1Ordu Üniversitesi Tıp Fakültesi, Göz Hastalıkları Ana Bilim Dalı, Ordu, Türkiye 2Karaman Devlet Hastanesi, Göz Hastalıkları Kliniği, Karaman, Türkiye

İletişim / Correspondence:

Dr. Mustafa Gök

Ordu Üniversitesi Tıp Fakültesi, Göz Hastalıkları Ana Bilim Dalı, Ordu, Türkiye E-mail: drmgok81@gmail.com

Başvuru Tarihi:29.09.2017 Kabul Tarihi:16.05.2018

ABSTRACT

40 years old female patient was presented to Karaman State Hospital (Karaman/Turkey) eye clinic with acute vision loss in the right eye, beginning 9 days before. The patient's initial visual acuity was at the level of hand movements in the right eye and 10/10 in the left eye.
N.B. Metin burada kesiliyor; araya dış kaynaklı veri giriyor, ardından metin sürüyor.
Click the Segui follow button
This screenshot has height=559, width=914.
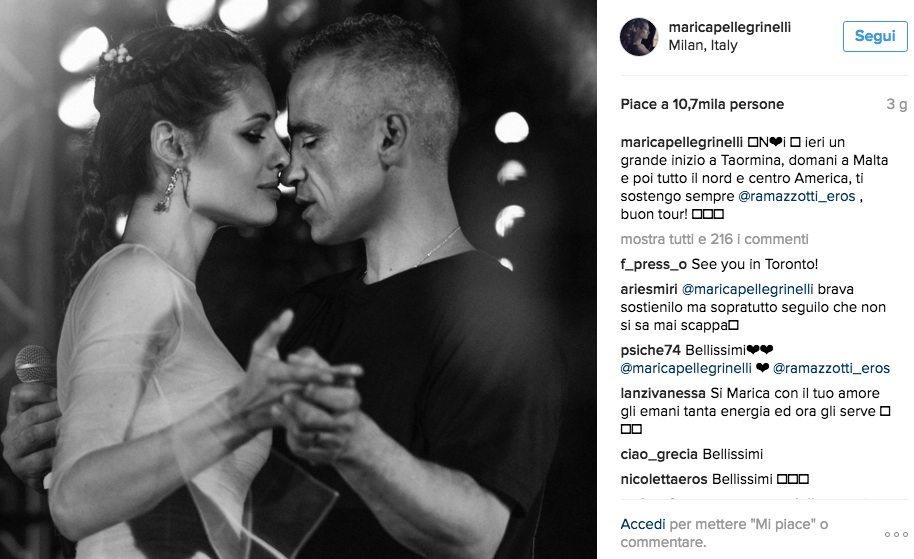coord(874,36)
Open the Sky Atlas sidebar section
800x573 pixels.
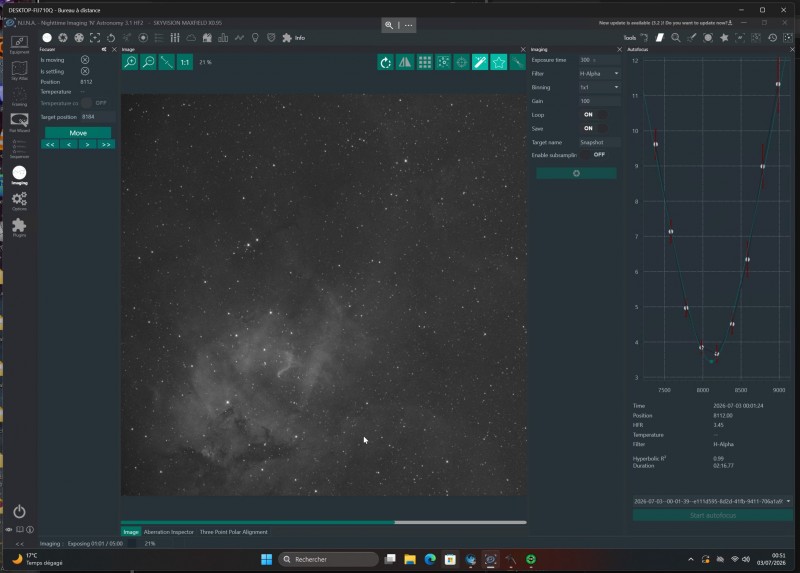click(19, 70)
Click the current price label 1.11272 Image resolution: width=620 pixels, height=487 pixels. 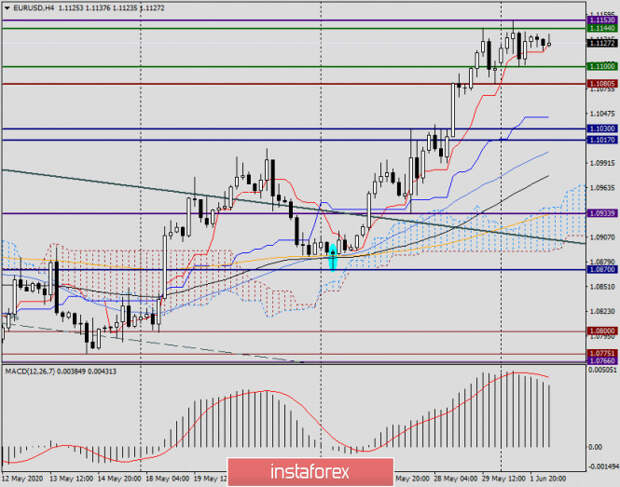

There was a marked central retinal artery occlusion (CRAO) view with preserved superior posterior pole in right eye fundus examination. Fundus fluorescein angiography (FFA) revealed central retinal artery recanalization, and patent cilioretinal artery. Hematological, cardiovascular and other etiologic examinations were also performed. Subsequently patient redirected to the hyperbaric oxygen therapy with the diagnosis of central retinal artery occlusion. Visual acuity improved at 10/10 level, after 20 sessions of HBO therapy at 6th week control in the right eye.

Key words: central retinal artery, occlusion, hyperbaric oxygen

ÖZ

40 yaşında bayan hasta Karaman devlet hastanesi göz kliniğine sağ gözde 9 gün önce başlayan akut görme azalması ile başvurdu. Başvuru sırasında hastanın sağ gözde görme keskinliği el hareketleri, sol gözde ise düzeltmesiz 10/10 düzeyinde idi. Fundus muayenesinde superior arka kutbun korunduğu santral retinal arter okluzyonu (SRAO) görünümü mevcut idi. Hastanın yapılan fundus floresans anjiyografisinde (FFA) retinal arteryel dolaşımın rekanalize olduğu ve

siliyoretinal arterin açık olduğu tespit edildi. Hastanın ayrıntılı anemnezi sorgulanarak hematoloji ve kardioloji ile konsulte edildi, gerekli etiyolojik tetkikleri yapıldı. Hasta aynı gün santral retinal arter okluzyonu tanısıyla hiperbarik oksijen tedavisi için ilgili merkeze yönlendirildi. 20 seans hiperbarik oksijen tedavisi sonrası 6. hafta kontrolünde SRAO olan gözde düzeltmesiz 10/10 düzeyinde görme elde edildi.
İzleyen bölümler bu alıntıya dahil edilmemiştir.